Food allergy is a global health problem, particularly in developed countries. It is mainly mediated by Th2 cell and IgE produced by B cells. While the pathogenesis of IgE-mediated food allergy is quite straightforward, the factors that lead to the development of food allergies at any age in children and adults are unclear. Recent studies have revealed that genetics, epigenetics, and environmental exposures contribute to the development of atopy. In this chapter, we discuss the interplay between these three key elements, reveal how epigenetic modifications may mediate genetic susceptibility of food allergies, and explain why epigenetic modifications may be the key in environmental factors mediated-gene expression, leading to the loss of immune tolerance and eventually, the initiation of food allergies. It should be noted that the study of the role of epigenetics in food allergy is still in its infancy, and lags behind research on epigenetics in other fields such as cancer and autoimmune diseases. One of the reasons for this may be the extreme complexity and variability of clinical presentation of food allergy, ranging from less severe forms such as oral allergy syndrome to full-blown anaphylaxis.

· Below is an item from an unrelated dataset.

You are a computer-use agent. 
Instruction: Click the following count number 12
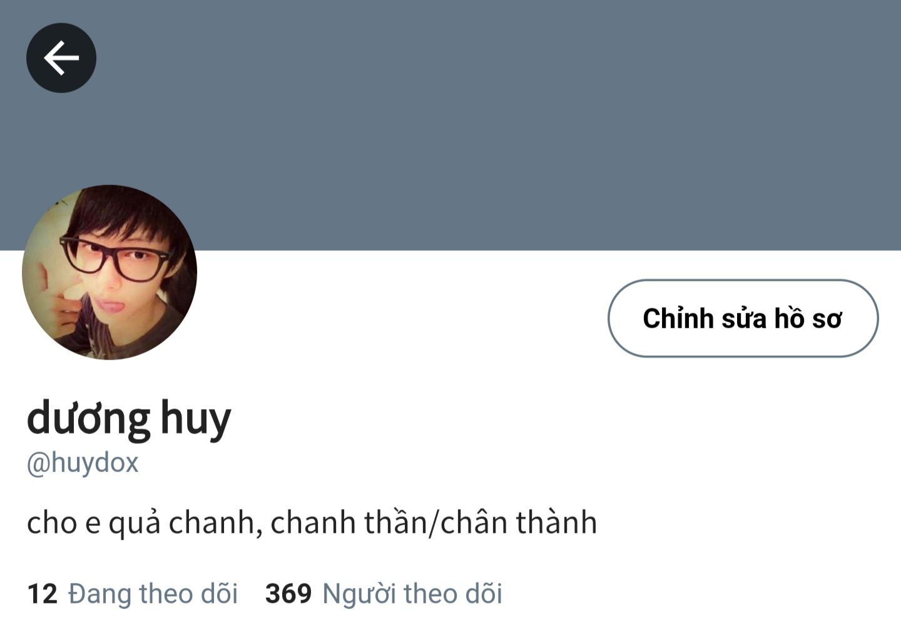42,594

Research on early exposure has disrupted the previous thinking of avoidance of food allergies to prevent sensitization in children, instead leading to recommendations that early introduction to foods may, in fact, induce tolerance. However, clear and unequivocal guidelines on how to approach this in the clinical setting have not been developed. The coming of the epigenetic era in food allergies is to provide better understanding of pathogenesis of food allergy, as well as providing therapeutic and preventive strategies for this very common condition.